EXERCISE GOAL: Exactly as they appear, retype the lines from the one containing "1336x1422 pixels." through the final line of the data below. Leave pictures out.

Excerpts from a dataset:
——
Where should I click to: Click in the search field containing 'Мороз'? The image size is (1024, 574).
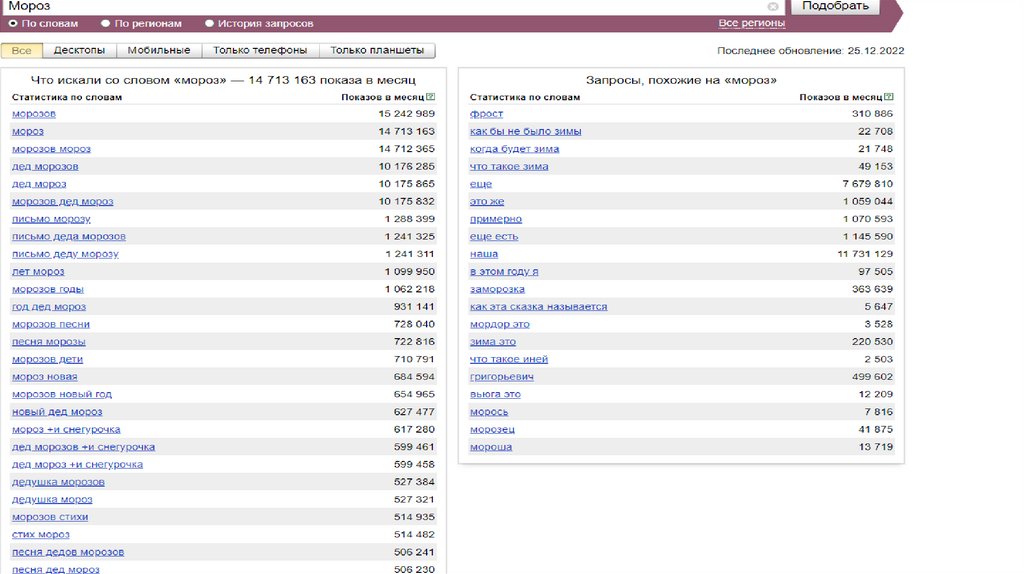(x=380, y=6)
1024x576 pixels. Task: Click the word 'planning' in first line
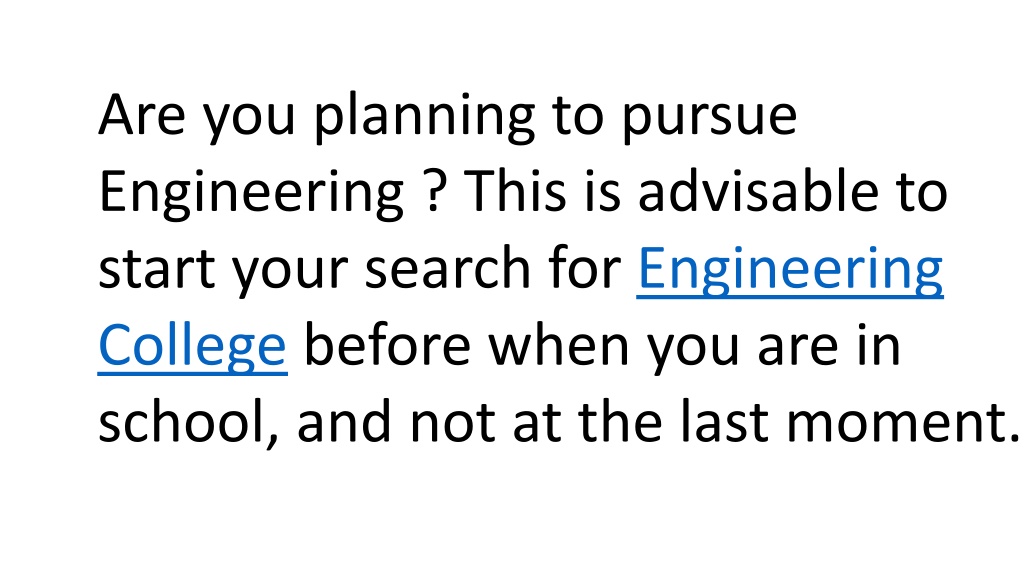pos(424,118)
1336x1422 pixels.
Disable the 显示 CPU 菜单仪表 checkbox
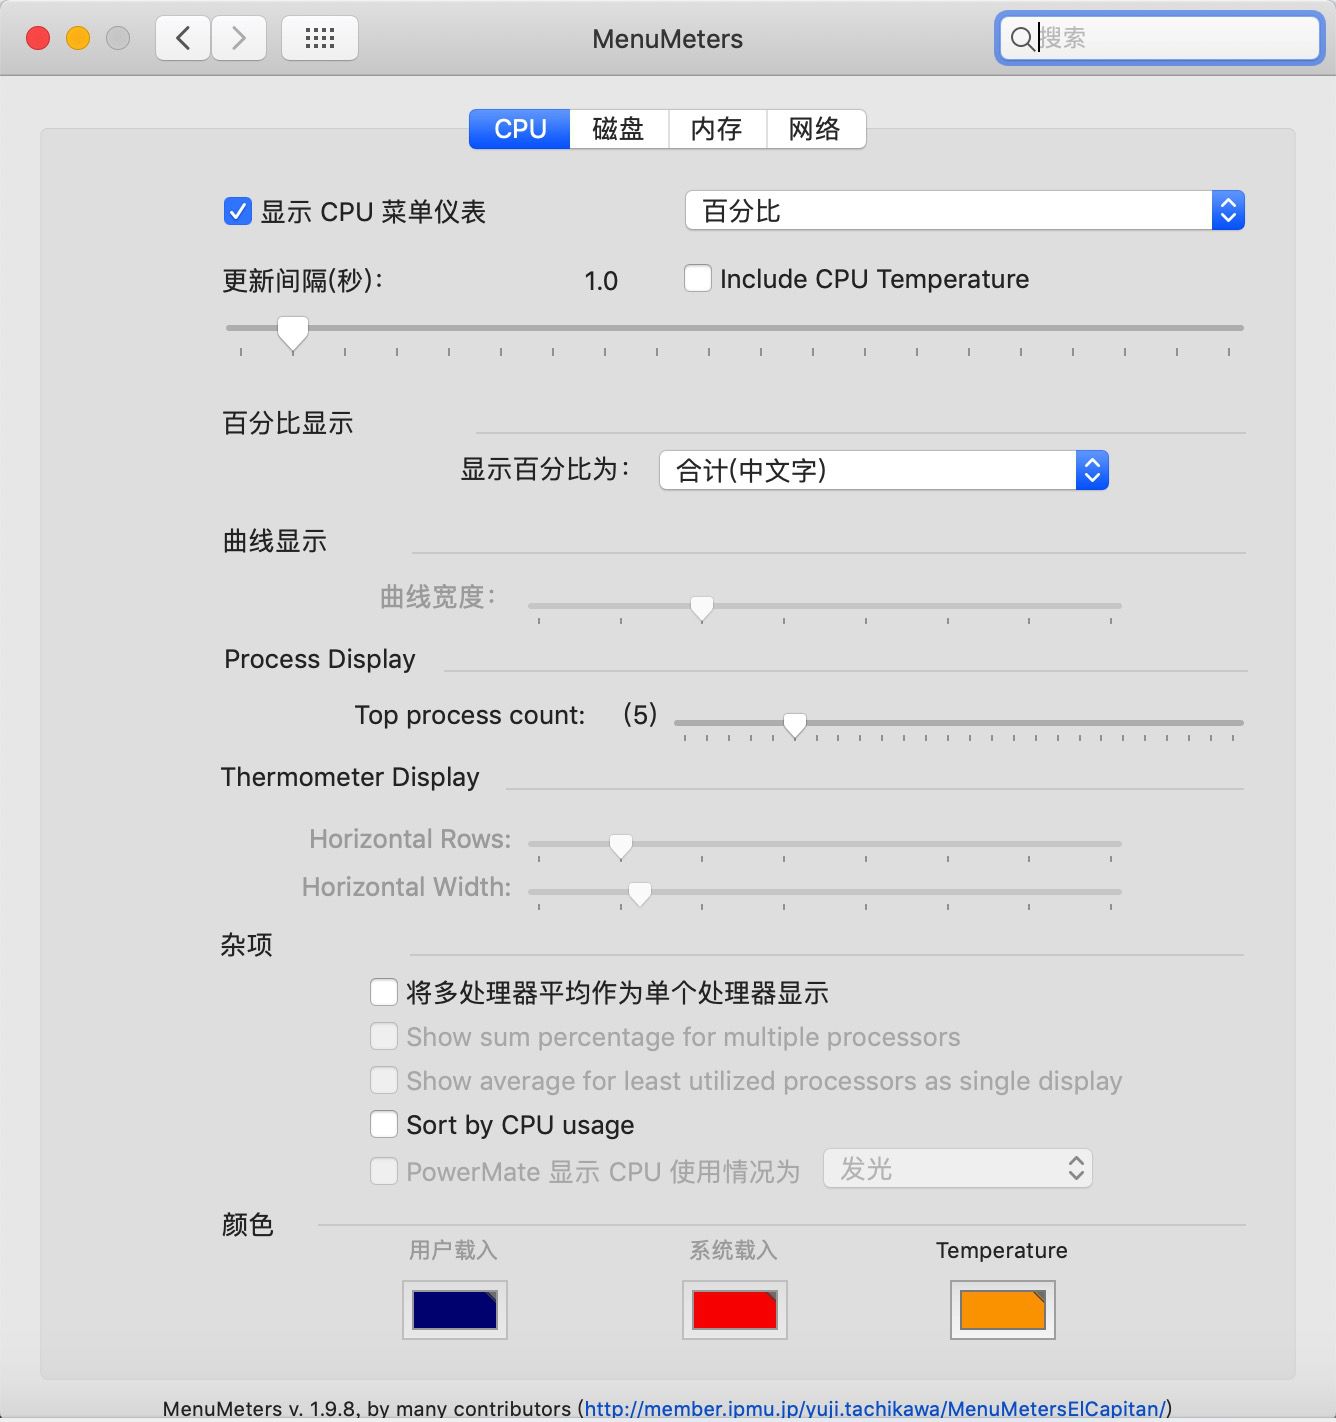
——
WRITTEN RESPONSE:
1336x1422 pixels.
Disable the 显示 CPU 菜单仪表 checkbox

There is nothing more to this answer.